▶ **Exercise directions**:
For the data below, retype word for word the lines from the one containing "Task: Select thumbnail" through the one containing "You are a computer-use agent. This"; drop the pictures.

▶ **Supplied data**:
----------------------------------------
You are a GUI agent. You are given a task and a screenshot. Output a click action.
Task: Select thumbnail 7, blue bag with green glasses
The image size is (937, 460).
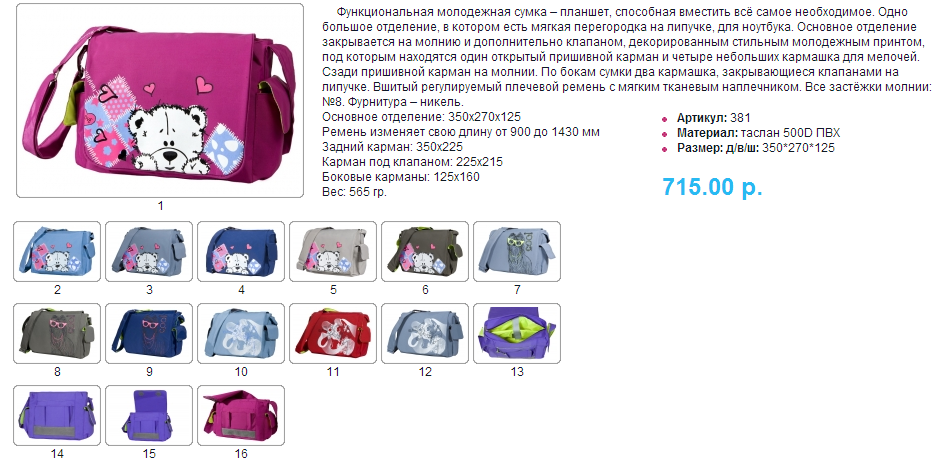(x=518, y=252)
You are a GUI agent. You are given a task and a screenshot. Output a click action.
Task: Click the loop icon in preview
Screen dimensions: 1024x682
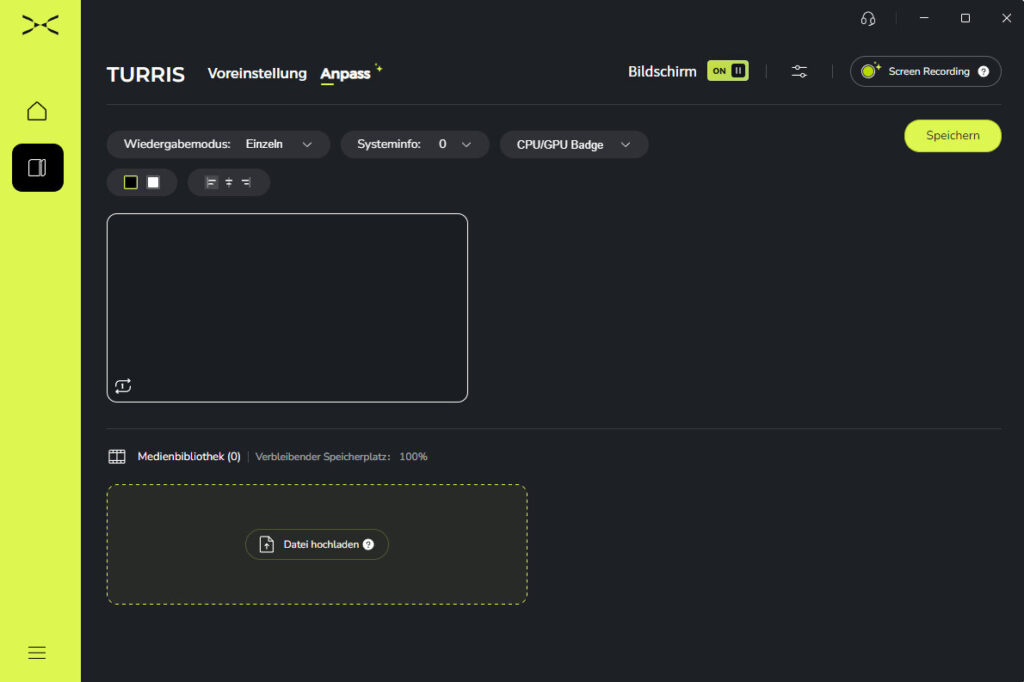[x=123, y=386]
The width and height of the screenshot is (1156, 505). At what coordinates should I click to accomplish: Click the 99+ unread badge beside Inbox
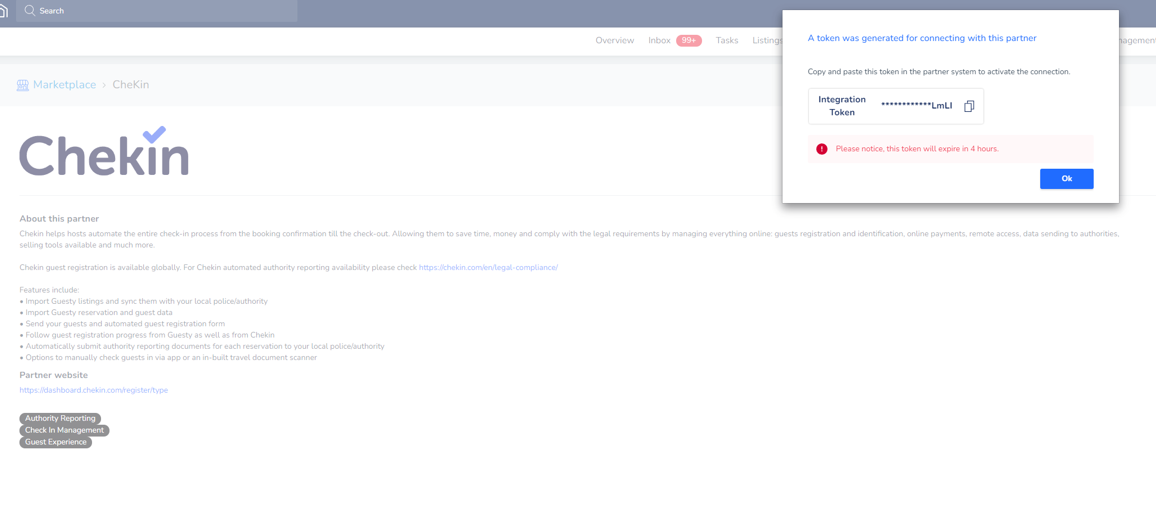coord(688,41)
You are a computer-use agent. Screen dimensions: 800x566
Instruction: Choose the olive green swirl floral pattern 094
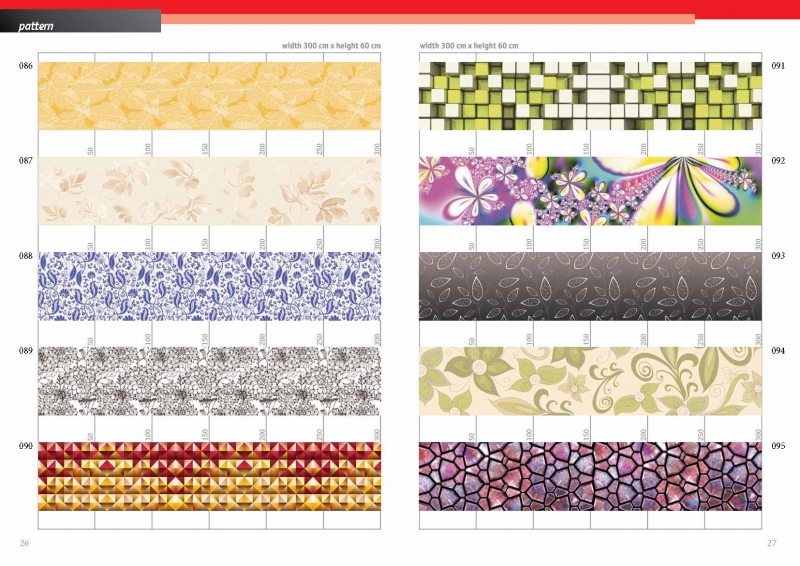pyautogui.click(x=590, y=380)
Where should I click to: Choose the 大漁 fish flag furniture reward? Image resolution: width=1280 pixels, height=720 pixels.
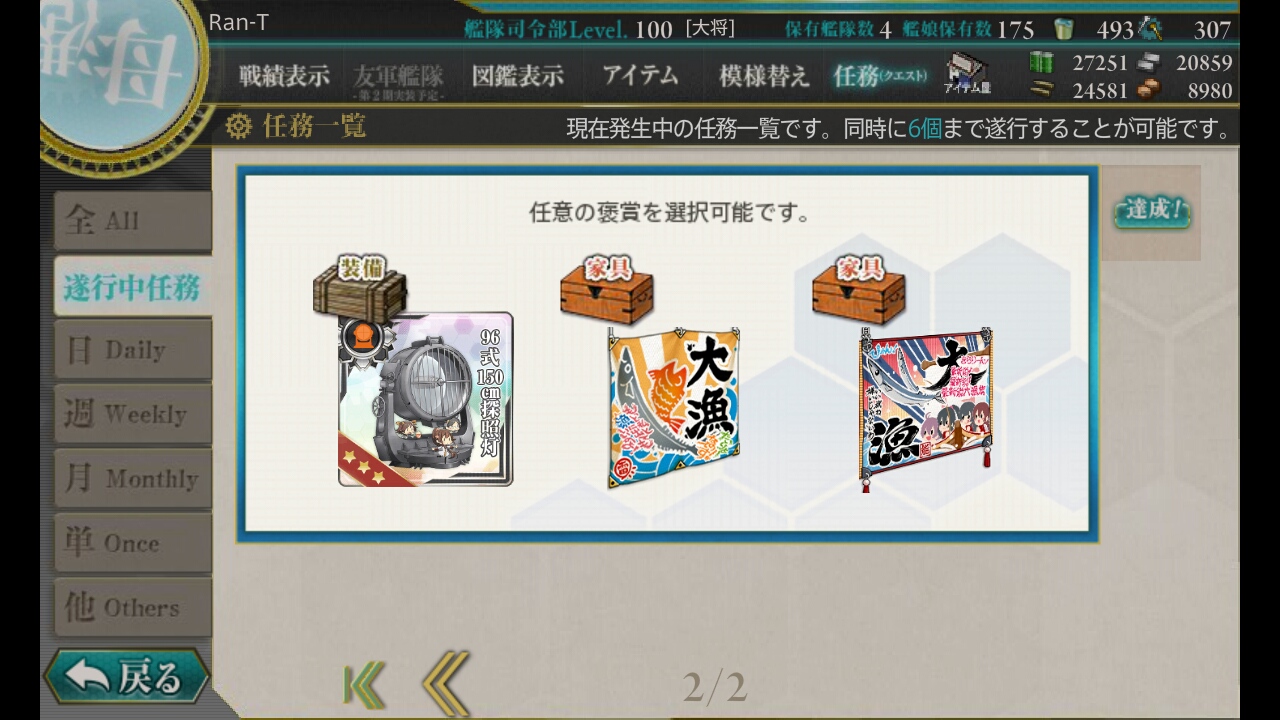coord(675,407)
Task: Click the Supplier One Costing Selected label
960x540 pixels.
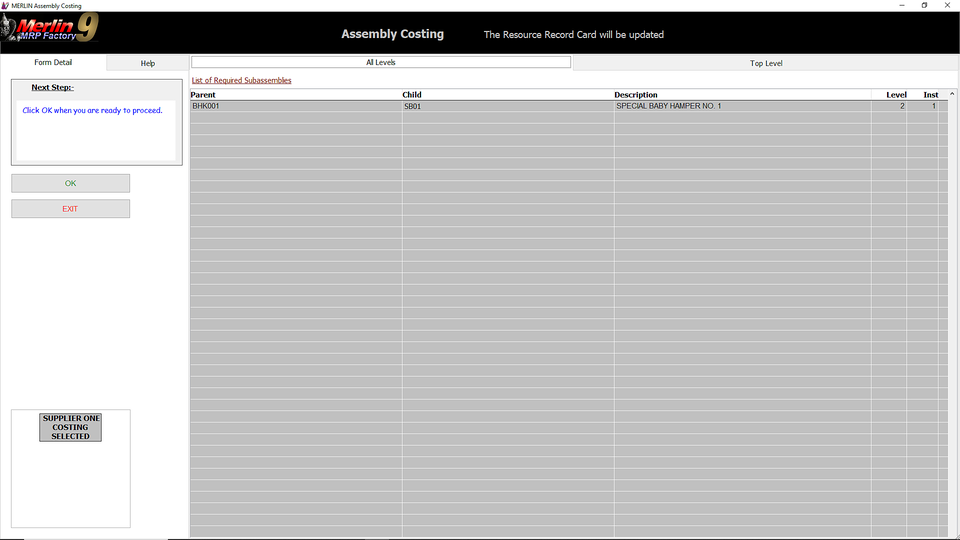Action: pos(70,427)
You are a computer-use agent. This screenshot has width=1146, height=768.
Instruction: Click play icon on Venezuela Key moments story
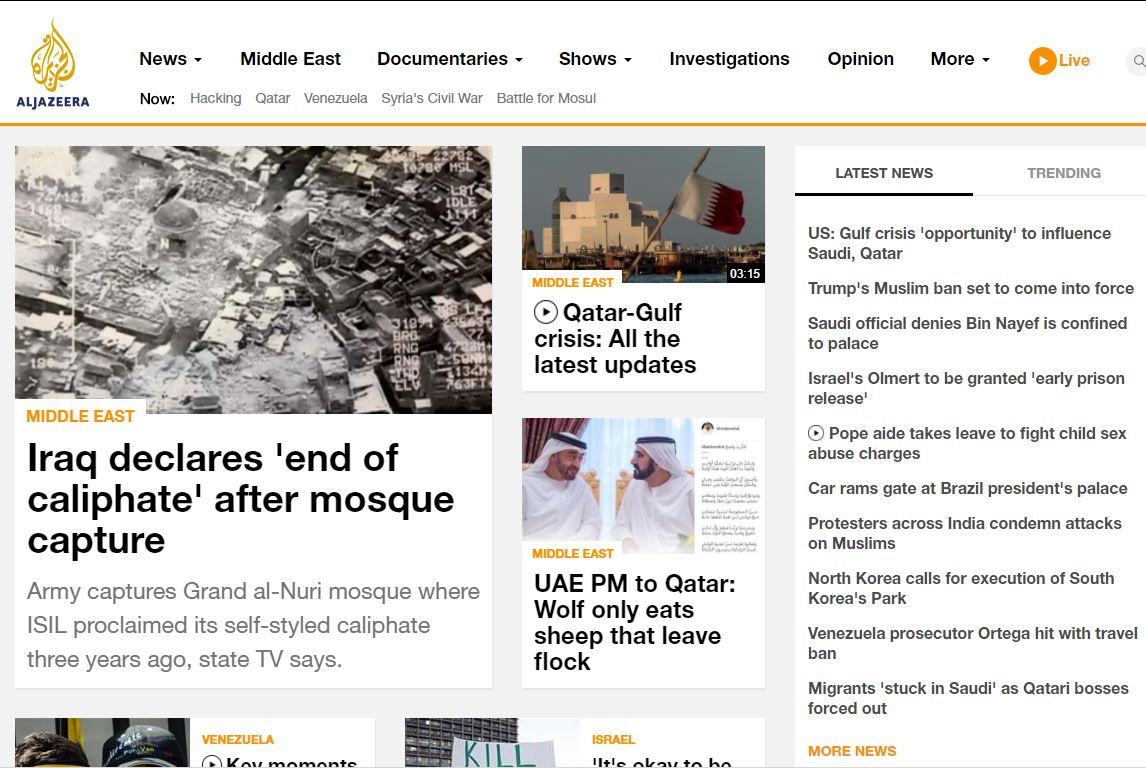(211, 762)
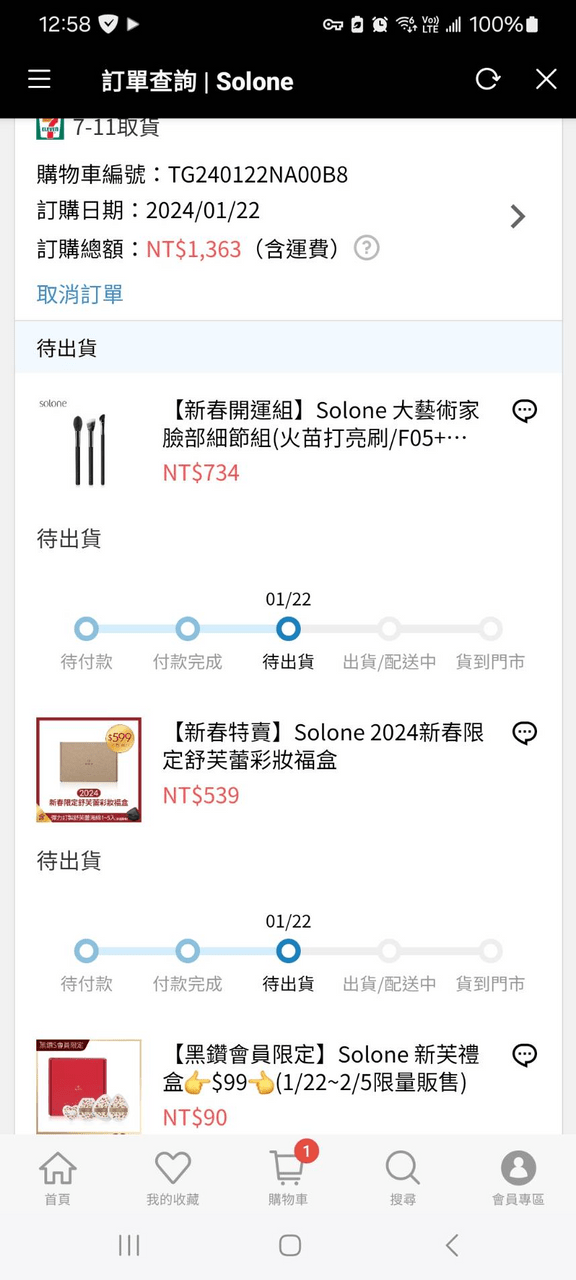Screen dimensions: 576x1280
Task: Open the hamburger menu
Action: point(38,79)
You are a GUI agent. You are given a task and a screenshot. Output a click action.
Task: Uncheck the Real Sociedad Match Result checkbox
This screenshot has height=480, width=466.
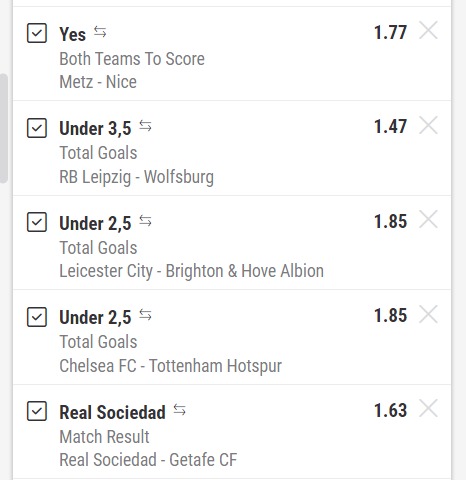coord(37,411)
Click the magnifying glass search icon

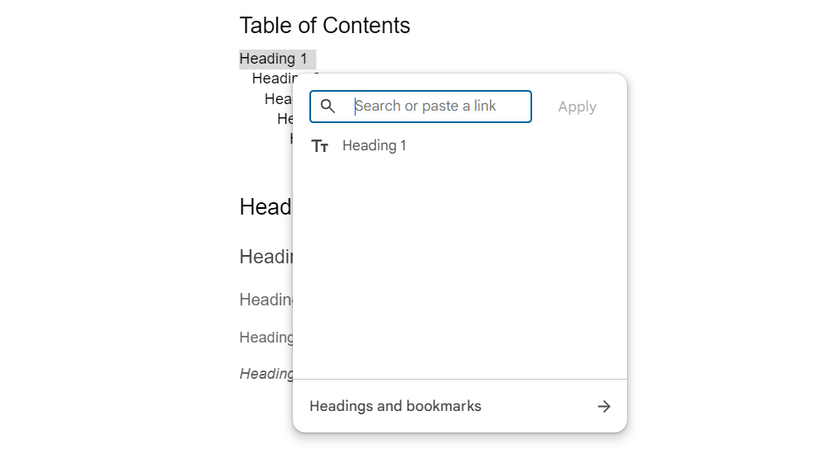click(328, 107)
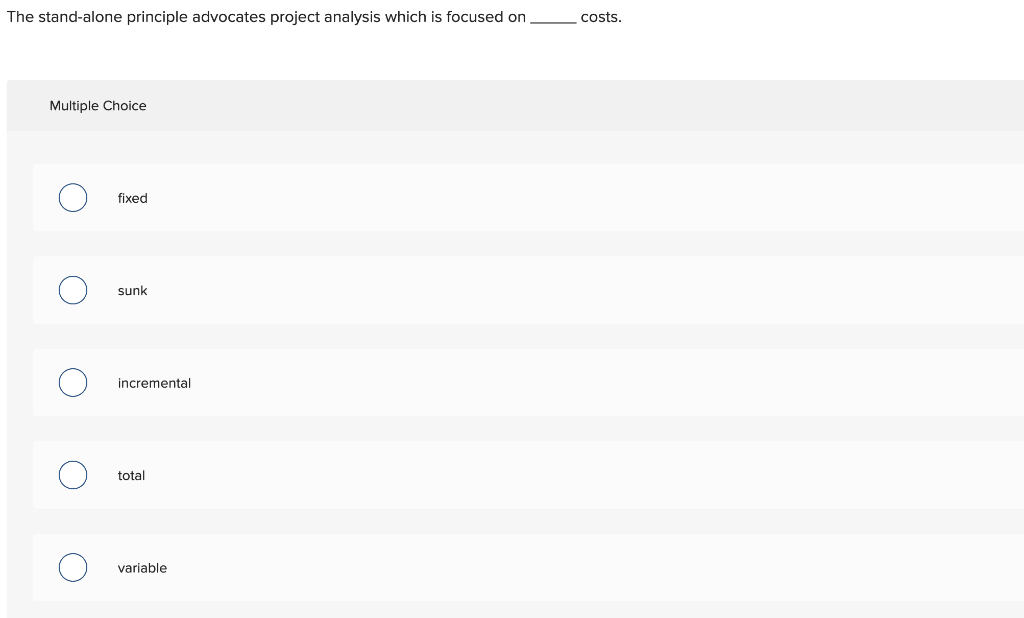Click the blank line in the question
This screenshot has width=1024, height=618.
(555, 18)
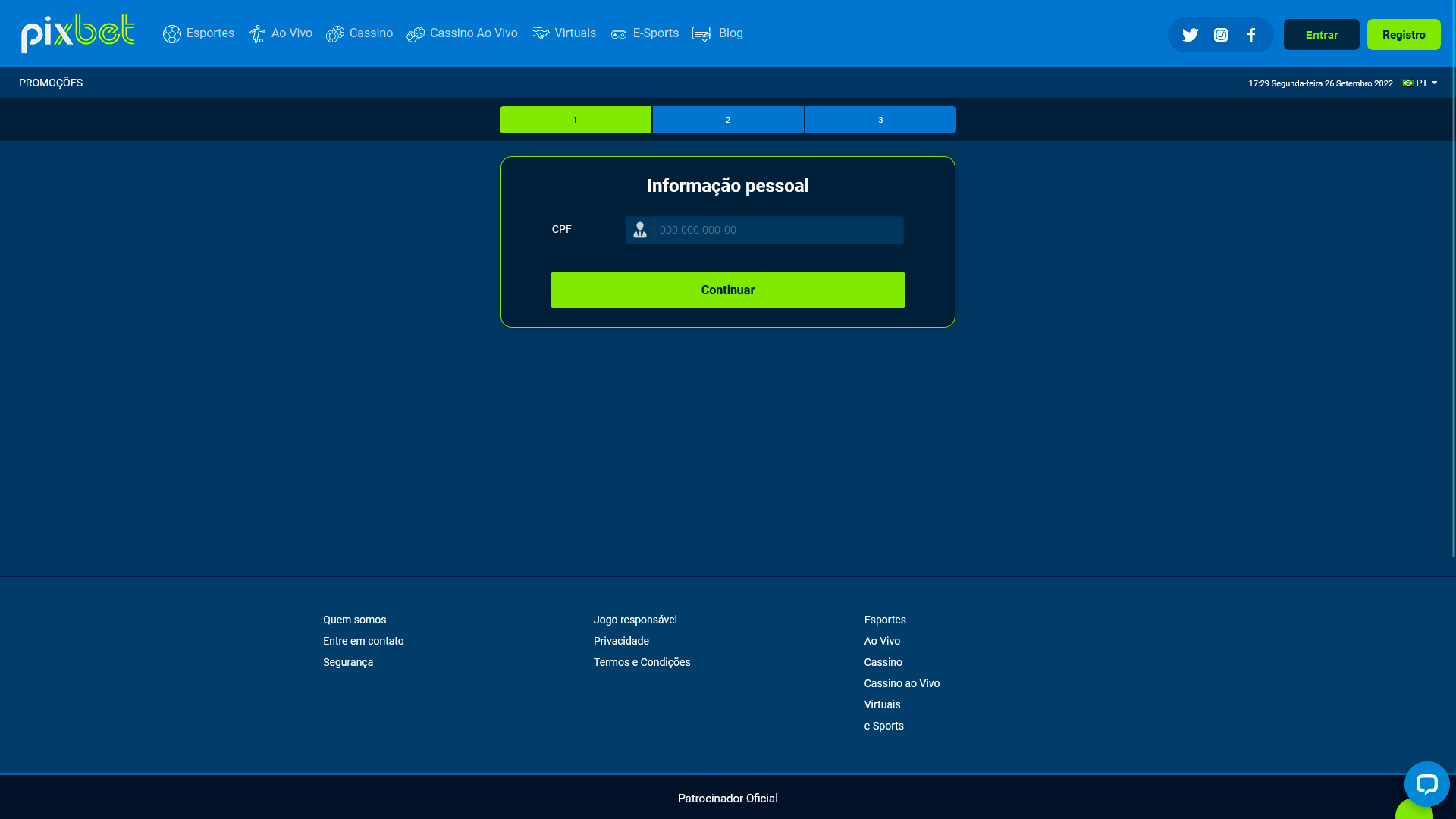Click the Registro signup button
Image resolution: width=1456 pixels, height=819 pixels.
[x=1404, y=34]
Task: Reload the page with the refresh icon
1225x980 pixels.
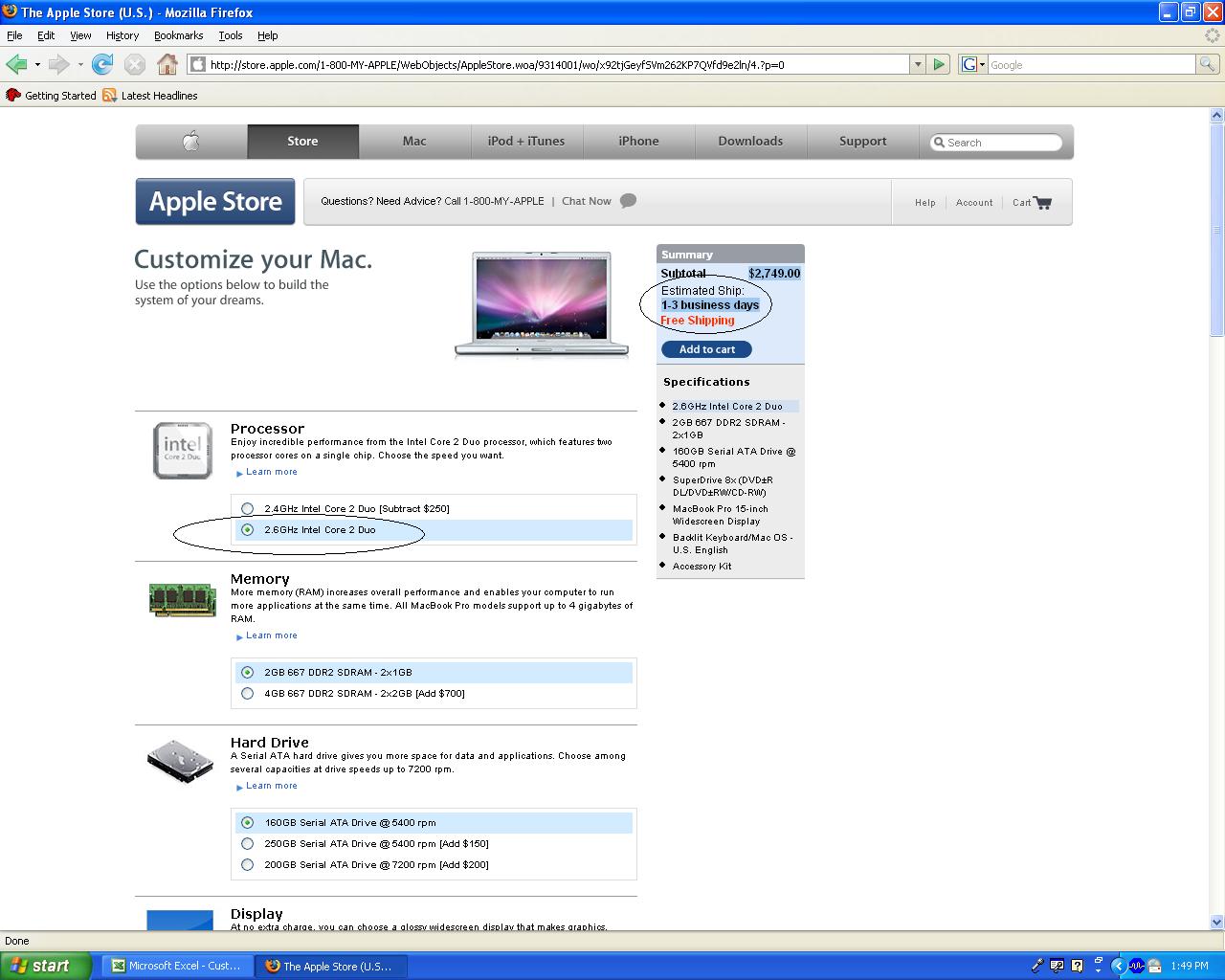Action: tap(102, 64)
----------------------------------------
▶ **Worked solution**:
Task: Select thumbnail 7, blue bag with green glasses
The image size is (937, 460).
(x=518, y=252)
You are a GUI agent. You are given a task and a screenshot. Output a click action.
Task: Click the loop icon in preview
Screen dimensions: 1024x682
[x=123, y=386]
The width and height of the screenshot is (1156, 505). At what coordinates should I click to accomplish: Click the 99+ unread badge beside Inbox
coord(688,41)
You are a computer-use agent. Screen dimensions: 800x566
Instruction: Choose the olive green swirl floral pattern 094
pyautogui.click(x=590, y=380)
Where should I click to: Choose the 大漁 fish flag furniture reward? Image resolution: width=1280 pixels, height=720 pixels.
coord(675,407)
Task: Click the Supplier One Costing Selected label
960x540 pixels.
Action: pos(70,427)
You are a computer-use agent. This screenshot has width=1146, height=768.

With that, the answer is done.